Taglines are often held up as one of the best examples of Distinctive Brand Assets. The likes of “Just Do It”, “I’m Lovin’ It”, and “The Best a Man Can Get” are some iconic examples of taglines where the brand owner instantly comes to mind. Nike, McDonald’s and Gillette have been consistent in their use, utilising the taglines over a long period of time and backing them with big big media budgets. But as you move away from the iconic brands of this world, it is rarer to see taglines that instantly prompt the correct brand amongst the majority of category buyers.

We actually see tagline score as one of the lowest asset types in distinctive asset measurement studies and they mainly underperform across most distinctiveness metrics.  

Taking a look at some high-reach categories with big-spending brands, we can see how difficult it is for taglines to stick in people’s memories. Looking at the U.K. banking category (amongst a nat rep sample of 500 U.K. consumers), not one tagline tested reaches Hero status, that is at least 50% of respondents recognising it, and at least 50% of respondents spontaneously attributing it back to the correct brand. And these are brands with some serious budgets. Barclays, for example, saw only 8% Brand Attribution and 43% Asset Recognition for their tagline, despite it featuring on ads which on YouTube alone had 26 million views, and this would only likely represent 5-15% of the potential budget/reach (based on normal media spend channel allocations).

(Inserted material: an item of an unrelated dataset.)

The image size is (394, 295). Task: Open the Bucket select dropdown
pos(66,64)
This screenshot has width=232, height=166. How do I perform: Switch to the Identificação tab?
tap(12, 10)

U.K. Banking Brands Taglines Distinctiveness Scores

Looking at the U.K. telco category, we also see taglines score relatively low. These results even surprised us, given the massive reach and investment these brands put behind advertising.

U.K. Telco Brands Taglines Distinctiveness Scores

Looking at the U.K. retail category, we finally see a Hero asset with “Every Little Helps” from Tesco, which does score very well. The longevity of the tagline, among other reasons, has created a strong, distinctive asset for the brand.

U.K. Retail Brands Taglines Distinctiveness Scores

While these results might disappoint some, the reality is that most of the time, taglines don’t play a distinctiveness role; they play a role related to differentiation and positioning. Simply put, it communicates a message or meaning.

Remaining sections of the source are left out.